[RECORDED INFORMATION]
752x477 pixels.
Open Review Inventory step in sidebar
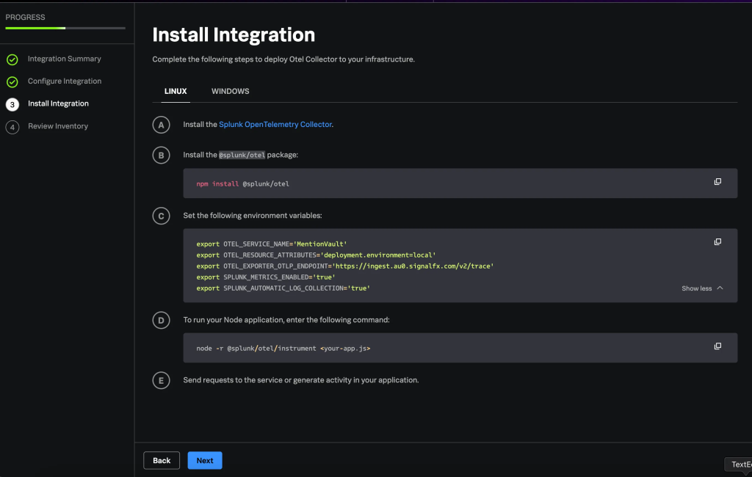coord(58,126)
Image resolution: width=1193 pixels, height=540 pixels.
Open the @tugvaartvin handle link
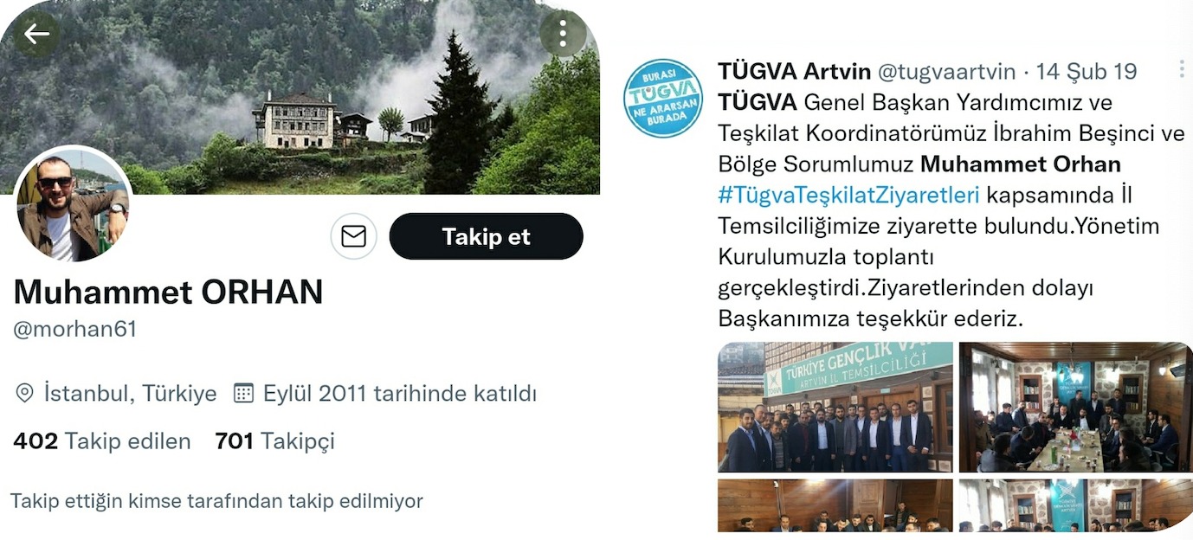click(948, 71)
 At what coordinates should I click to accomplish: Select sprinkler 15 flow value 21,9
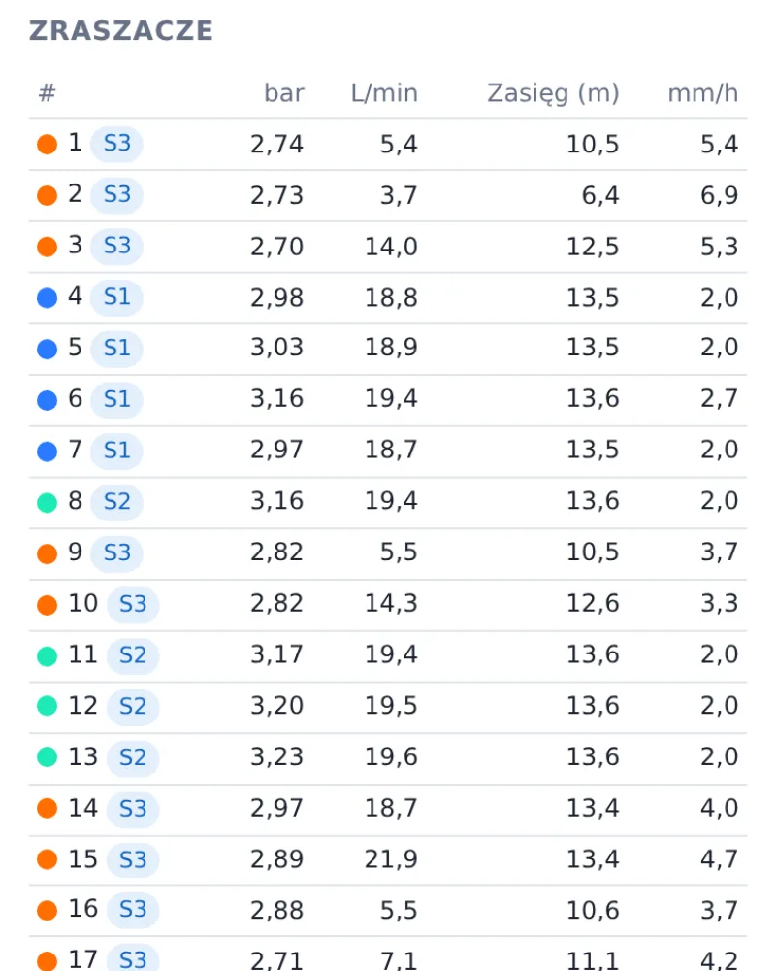pyautogui.click(x=391, y=859)
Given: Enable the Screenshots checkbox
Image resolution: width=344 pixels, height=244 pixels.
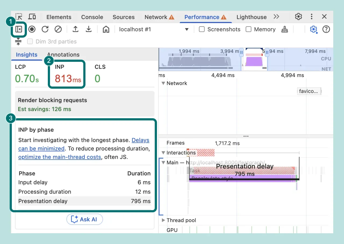Looking at the screenshot, I should coord(202,29).
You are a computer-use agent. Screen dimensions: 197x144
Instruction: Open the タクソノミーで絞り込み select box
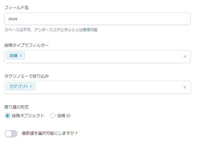[x=109, y=87]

[TRY IT]
Print out the material verbatim, skipping pictures.

[WRITTEN SOLUTION]
752x477 pixels.
Open Review Inventory step in sidebar
coord(58,126)
Image resolution: width=1193 pixels, height=540 pixels.
Open the @tugvaartvin handle link
click(948, 71)
 At what coordinates should I click to accomplish: Select sprinkler 15 flow value 21,9
pyautogui.click(x=391, y=859)
Given: Enable the Screenshots checkbox
Image resolution: width=344 pixels, height=244 pixels.
Looking at the screenshot, I should coord(202,29).
You are a computer-use agent. Screen dimensions: 197x144
Instruction: Open the タクソノミーで絞り込み select box
[x=109, y=87]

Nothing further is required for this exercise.